======== Recorded data
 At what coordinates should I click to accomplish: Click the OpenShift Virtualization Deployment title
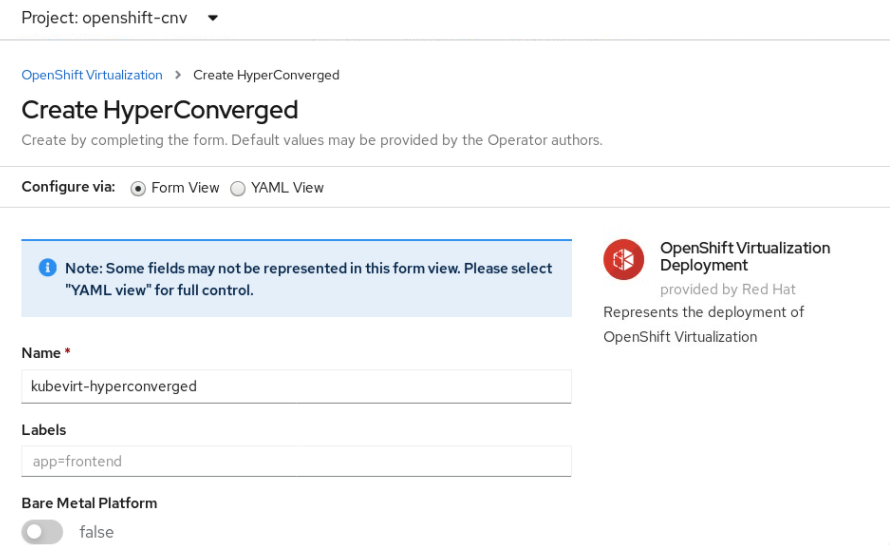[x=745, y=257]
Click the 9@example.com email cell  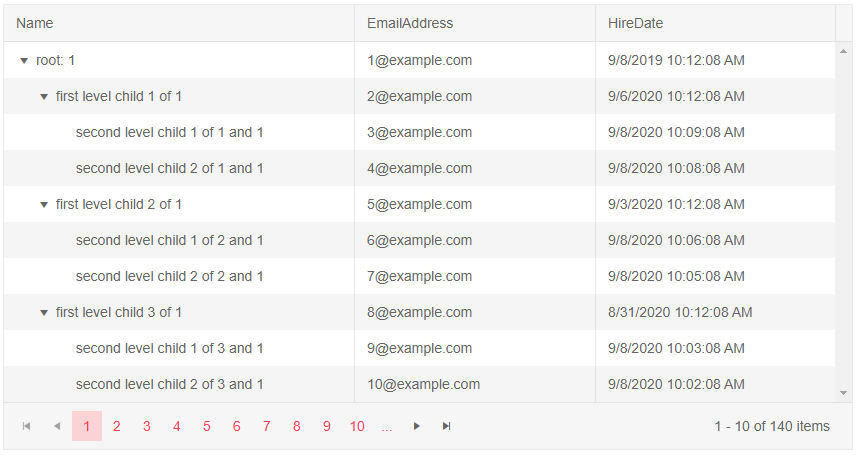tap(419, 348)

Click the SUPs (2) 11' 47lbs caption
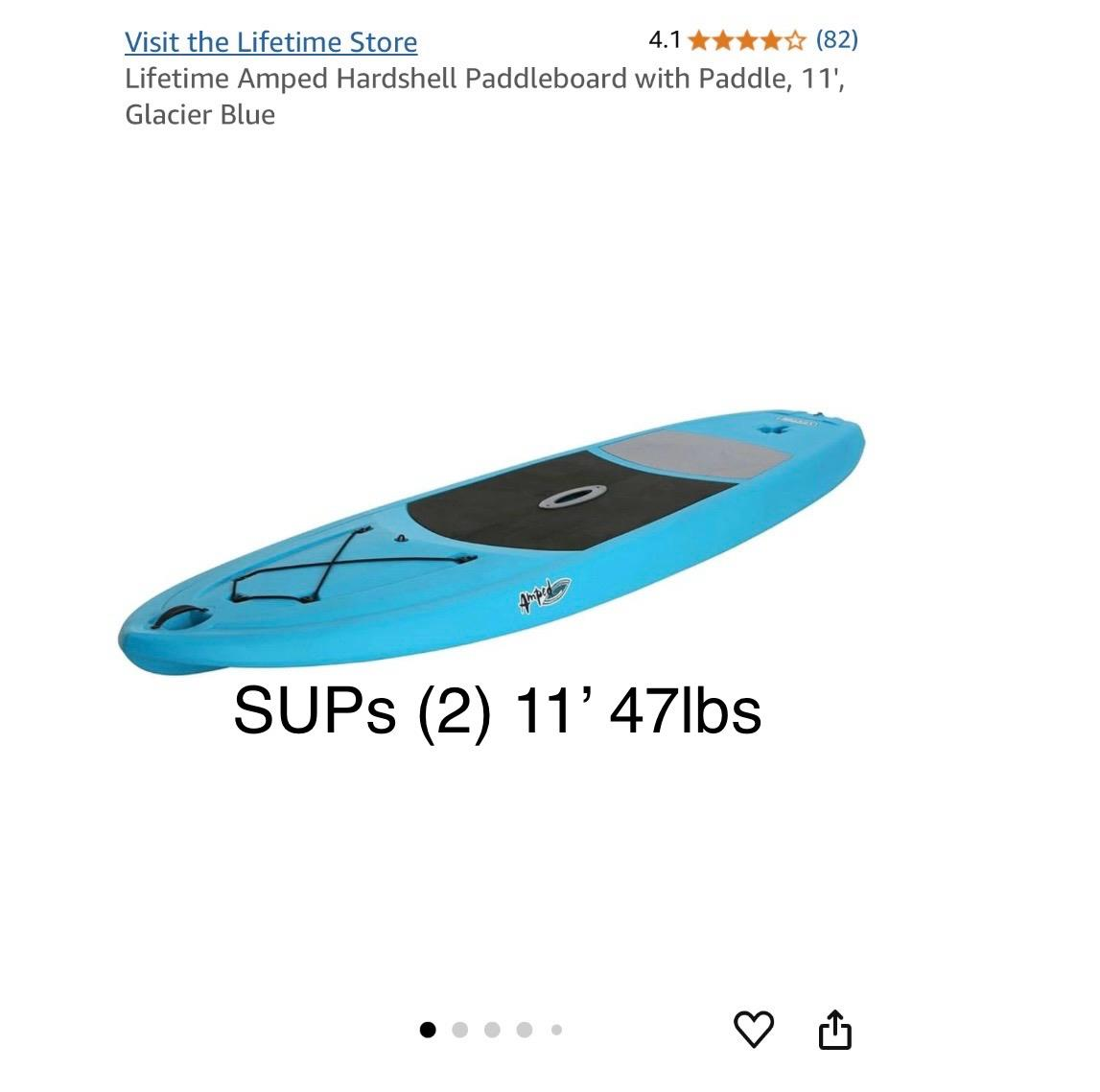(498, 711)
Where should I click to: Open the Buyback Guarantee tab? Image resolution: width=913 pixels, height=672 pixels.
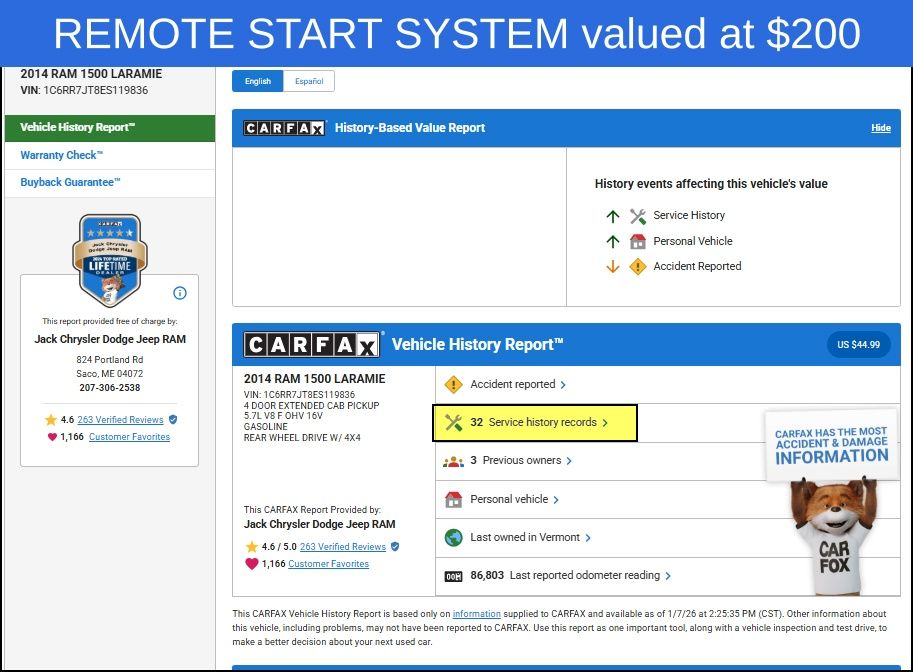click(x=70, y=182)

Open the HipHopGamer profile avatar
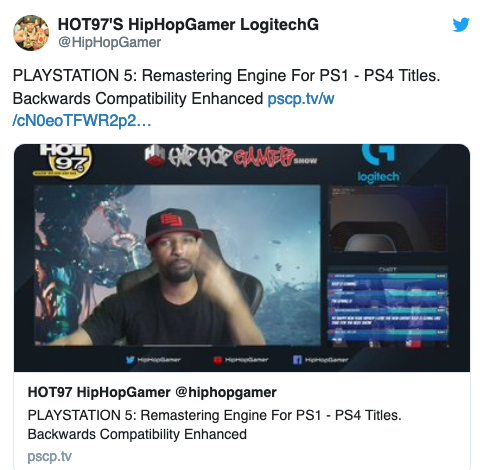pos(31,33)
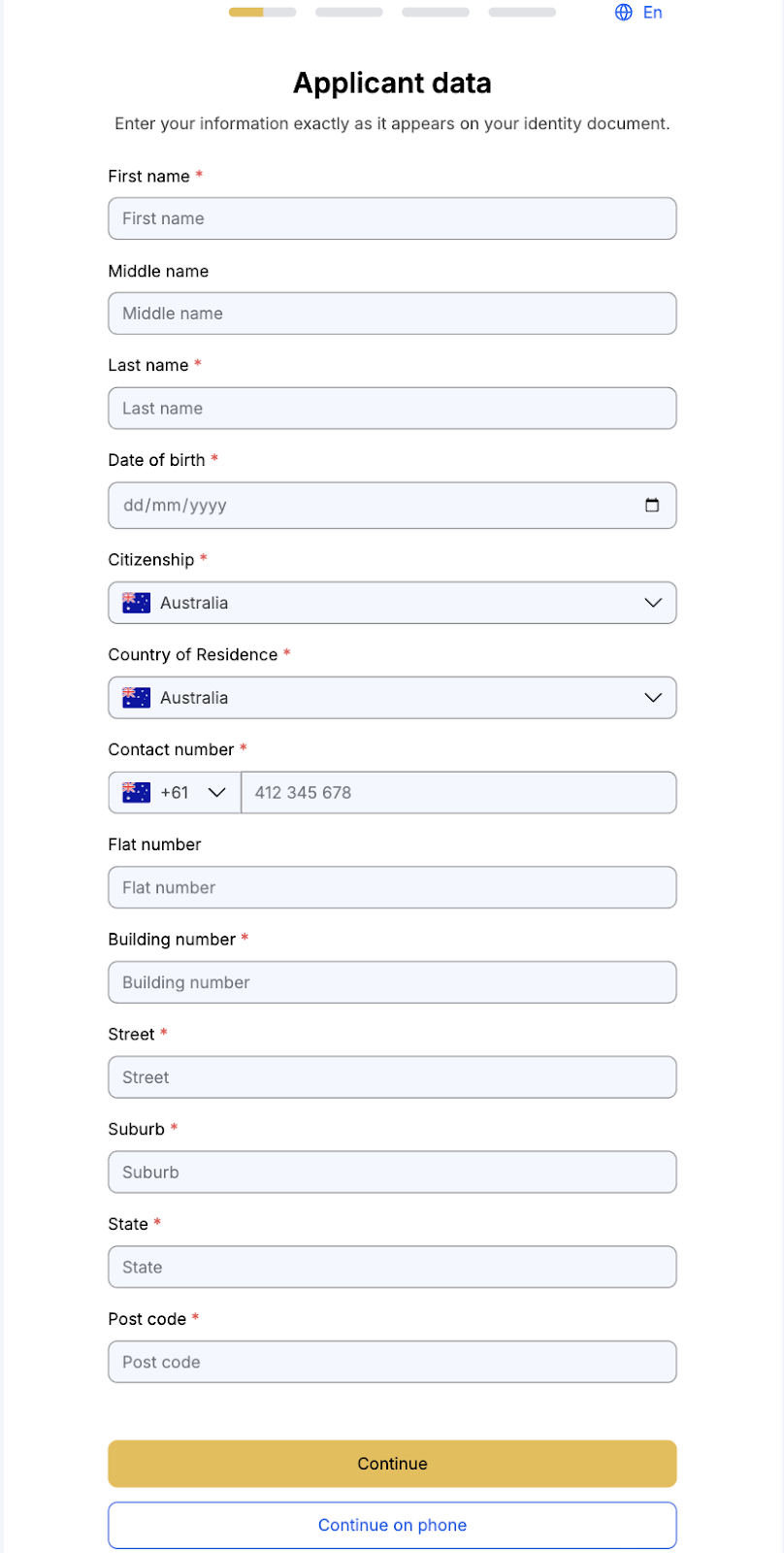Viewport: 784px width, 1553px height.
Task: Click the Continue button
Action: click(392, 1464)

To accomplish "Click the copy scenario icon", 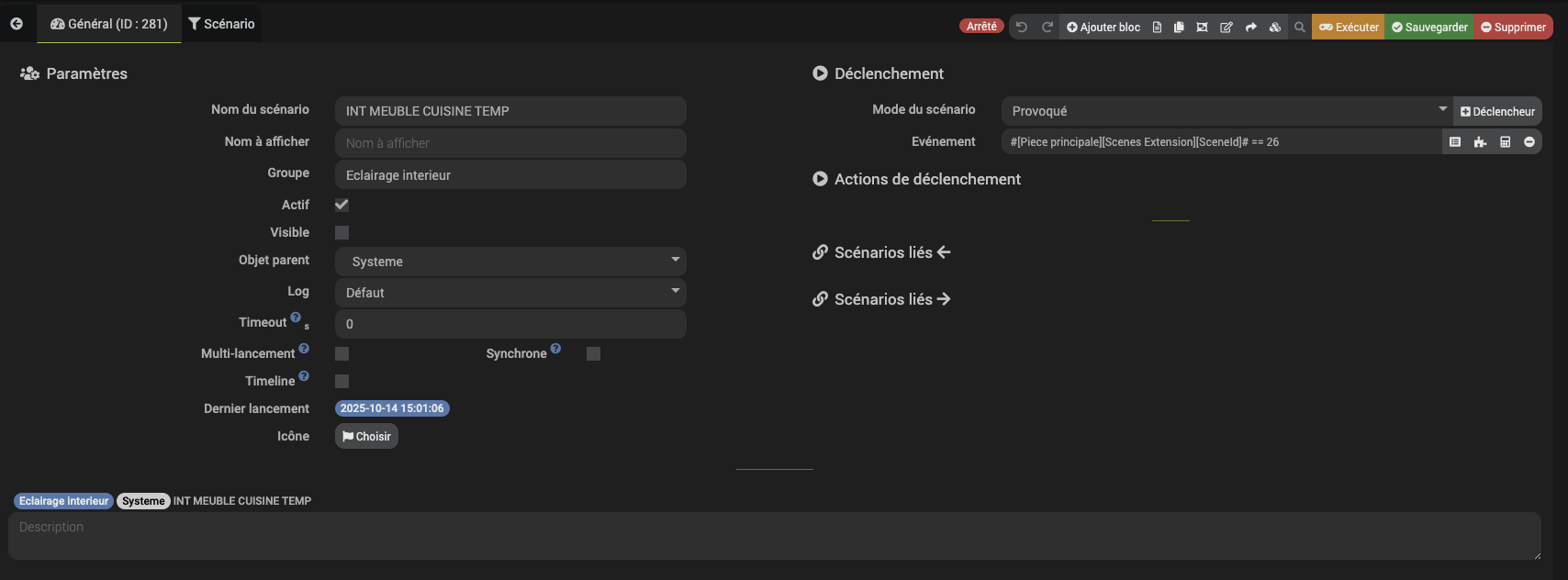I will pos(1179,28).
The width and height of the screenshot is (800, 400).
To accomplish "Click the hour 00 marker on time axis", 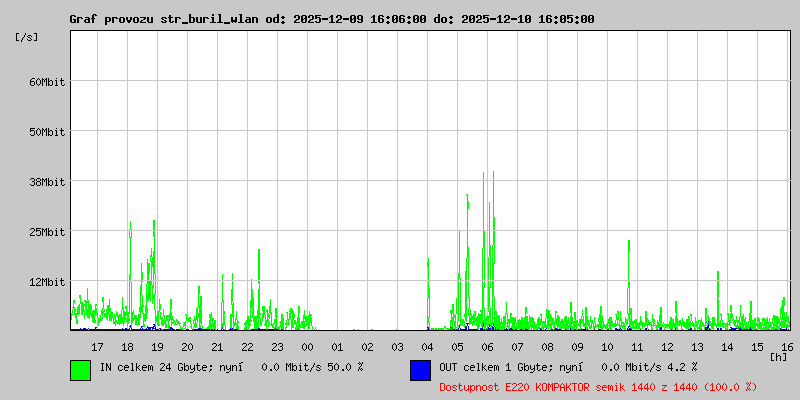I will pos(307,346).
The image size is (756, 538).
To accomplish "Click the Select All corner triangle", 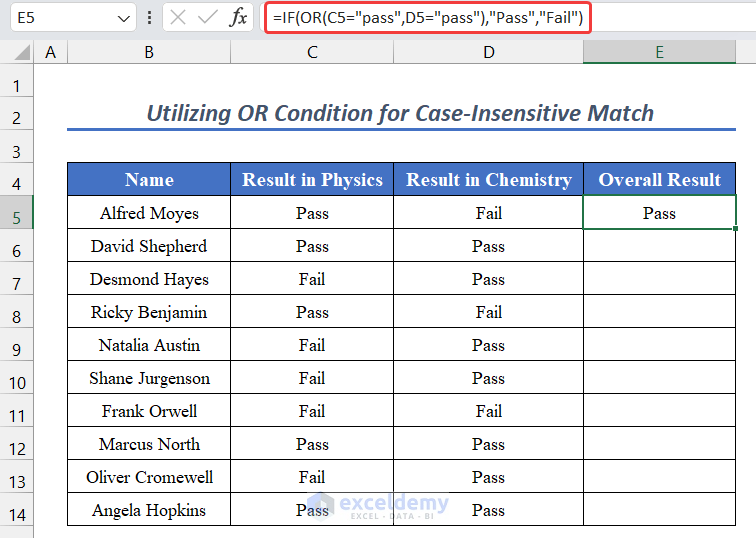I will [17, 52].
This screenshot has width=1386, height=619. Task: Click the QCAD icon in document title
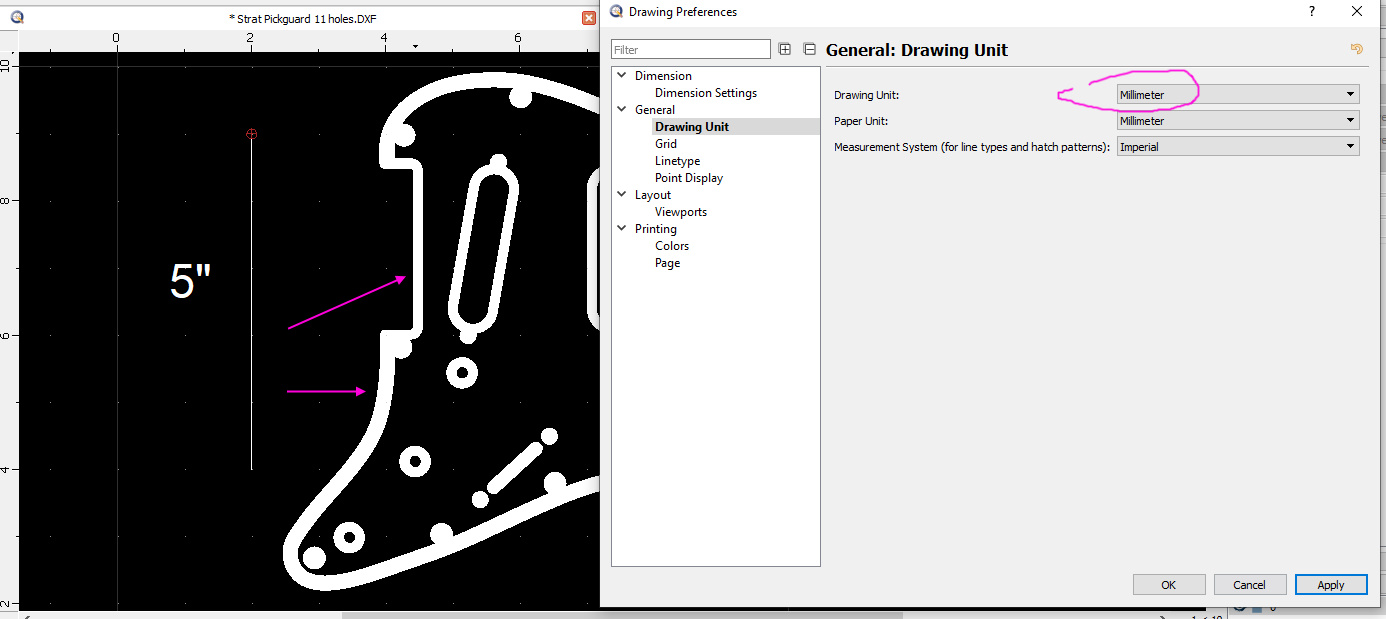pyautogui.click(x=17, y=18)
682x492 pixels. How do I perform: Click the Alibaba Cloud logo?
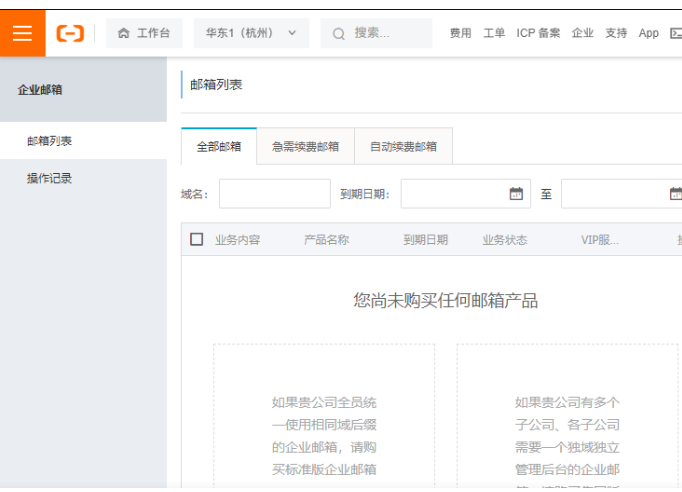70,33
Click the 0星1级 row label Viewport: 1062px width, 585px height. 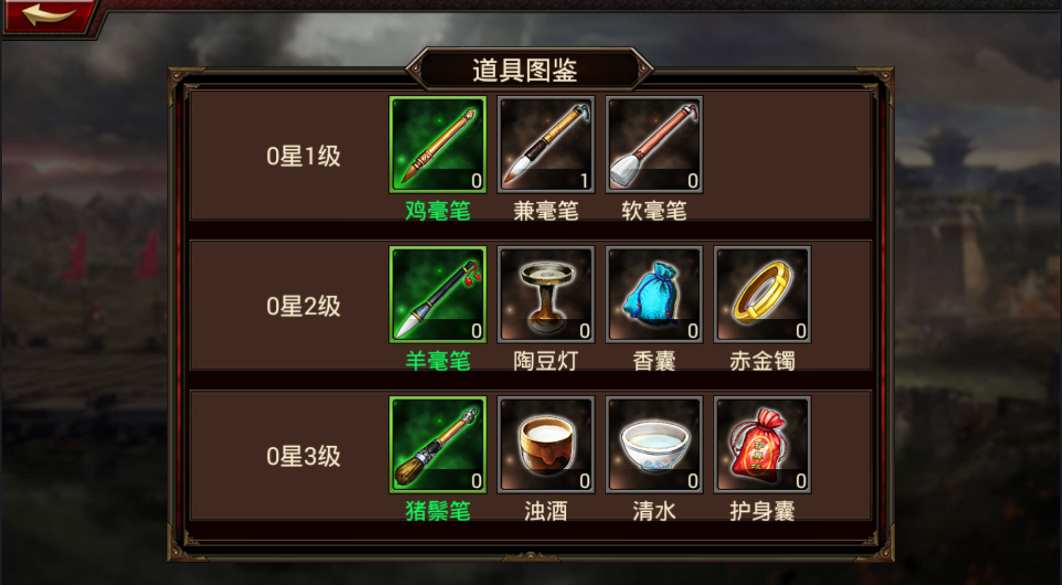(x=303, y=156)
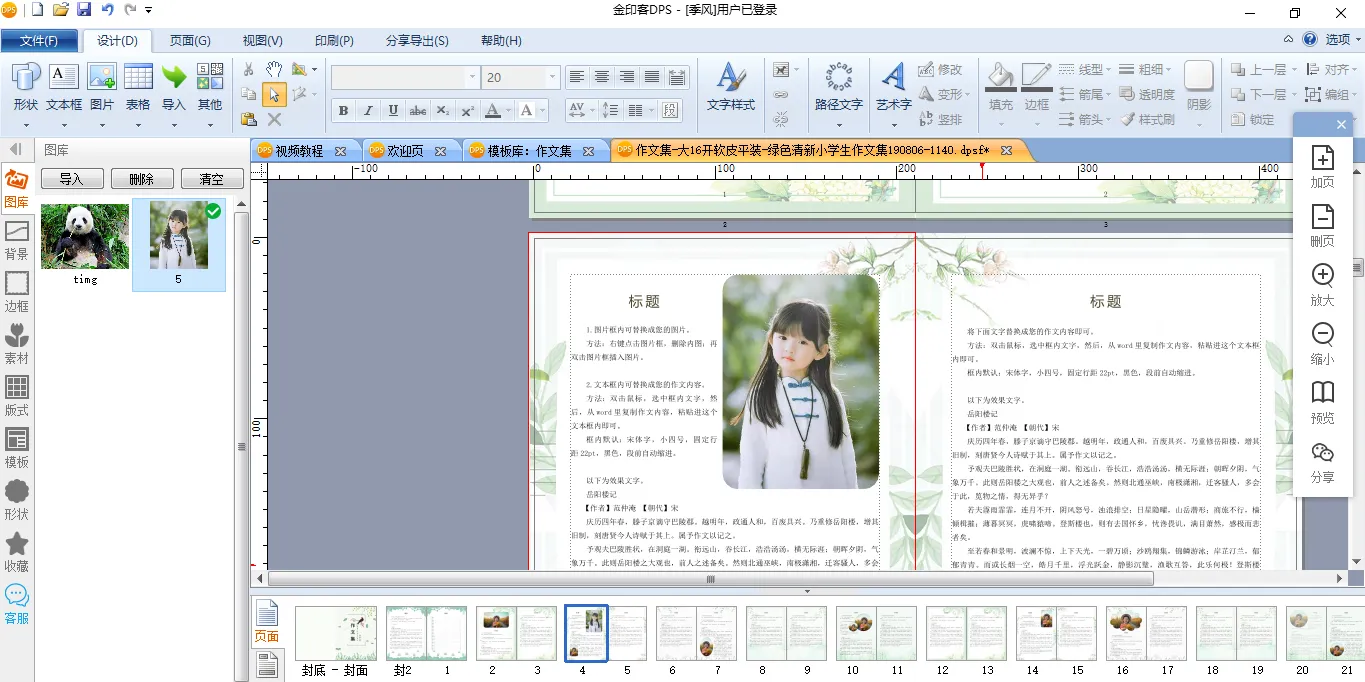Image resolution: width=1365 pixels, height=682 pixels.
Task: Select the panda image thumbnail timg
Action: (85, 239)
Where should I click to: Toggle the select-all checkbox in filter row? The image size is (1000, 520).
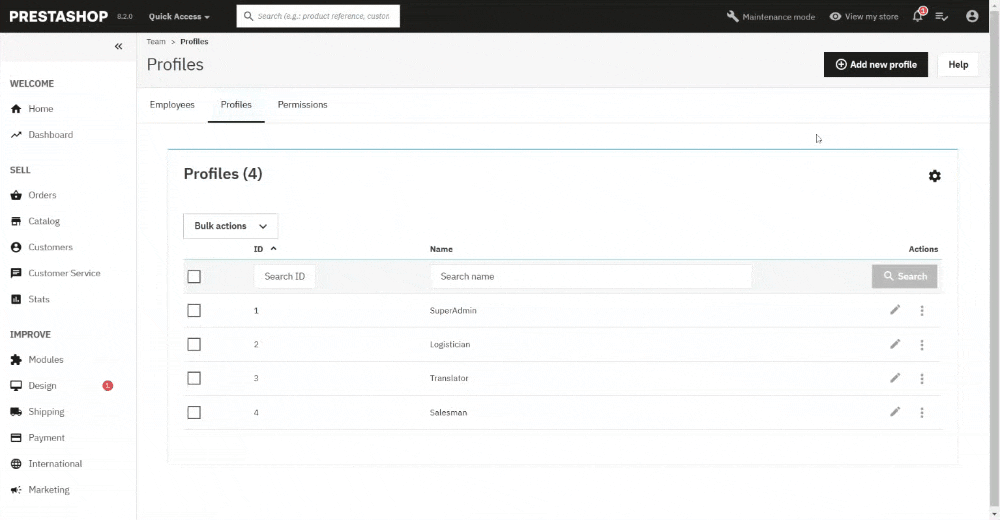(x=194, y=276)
================
■ **Required action**:
The last line of the entries marks the end, and the line with "Where should I click to: Toggle" marks the start. Output exactly those two lines and every line between them, nothing else, with the pictures left out.

■ **Output below**:
Where should I click to: Toggle the select-all checkbox in filter row? The image size is (1000, 520).
(x=194, y=276)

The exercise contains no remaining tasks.